The Indian visa has been one of my greatest causes of stress on a trip otherwise largely free of stress.
Well, I have big plans for India. I want to study yoga, perhaps learn Hindi, visit some amazing friends, and walk in the footsteps of Gandhi.
If I didn’t get the visa, from Nepal I’d have to fly somewhere. Tibet (China) is to the north, which I can’t enter, and India is to the south. My options were Pakistan, which I need a visa for and the embassy here says on its website it doesn’t give visas to non-Nepali residents/citizens, Iran, which takes a long time to issue visas (plus I’m American..), Dubai, or Malaysia (Air Asia flies the route and is the only low-cost airline route available from here). In any case, no option would have been cheap!
My first attempt at obtaining the visa came in Laos. I filled out the paperwork online, printed it, and went to the embassy.
The clerks insisted that I needed to show how I would enter India, though it wasn’t listed as one of the requirements I saw. Still, they said they needed to see my plane ticket. I planned to cross the border by bus from a neighboring country, so I had no plane ticket.
Finally, the counselor official came to speak with me and he told me that I could apply and pay the fee, but he was completely sure I’d get rejected for the visa. He advised me to apply for the visa from the country just before entering India. At the time I assumed this would be Bangladesh. In the end, it was Nepal.
A Couple Obstacles
I’m glad it worked out this way in Laos. Had they processed my original application, a couple things may have worked against me.
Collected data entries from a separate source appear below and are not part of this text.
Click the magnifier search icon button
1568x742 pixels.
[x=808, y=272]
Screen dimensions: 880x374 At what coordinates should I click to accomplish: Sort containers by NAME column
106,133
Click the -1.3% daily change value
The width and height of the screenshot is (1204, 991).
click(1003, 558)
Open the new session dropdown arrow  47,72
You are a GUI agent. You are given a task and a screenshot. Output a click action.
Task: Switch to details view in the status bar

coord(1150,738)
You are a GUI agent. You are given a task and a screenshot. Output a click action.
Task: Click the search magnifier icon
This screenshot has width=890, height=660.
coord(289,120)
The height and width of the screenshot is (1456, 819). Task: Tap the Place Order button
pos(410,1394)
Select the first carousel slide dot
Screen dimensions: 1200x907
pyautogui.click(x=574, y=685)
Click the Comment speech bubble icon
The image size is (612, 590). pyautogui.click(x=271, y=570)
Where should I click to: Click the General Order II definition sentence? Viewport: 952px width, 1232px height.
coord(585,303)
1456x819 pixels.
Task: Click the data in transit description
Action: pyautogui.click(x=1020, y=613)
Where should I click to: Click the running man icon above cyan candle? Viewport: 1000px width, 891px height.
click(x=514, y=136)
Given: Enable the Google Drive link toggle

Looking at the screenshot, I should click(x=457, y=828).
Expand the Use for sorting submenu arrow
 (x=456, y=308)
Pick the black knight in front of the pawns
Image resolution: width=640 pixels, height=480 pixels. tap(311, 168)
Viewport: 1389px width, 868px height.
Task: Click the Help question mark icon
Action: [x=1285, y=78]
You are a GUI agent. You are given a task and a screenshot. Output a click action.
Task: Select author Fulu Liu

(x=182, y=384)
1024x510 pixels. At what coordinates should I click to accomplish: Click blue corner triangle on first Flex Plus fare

First, they ask for your religion. I wrote the Church of the Flying Spaghetti Monster.
Something tells me that they neither recognize nor acknowledge us pastafarians…
The other issue has no solution and was something I couldn’t hide. My dad is originally from Pakistan. He moved to the U.S. in 1974 when he was 24 and has lived in the U.S. ever since, but to India anything/everything related to Pakistan is suspect and cause for concern. In some ways this is a valid concern, but in others it’s just absurd security paranoia.
On the form it asked for my dad’s name, his nationality, and any previous nationality he had. Similarly, there were questions asking if I had family in Pakistan, if my father or grandfather ever lived there, etc.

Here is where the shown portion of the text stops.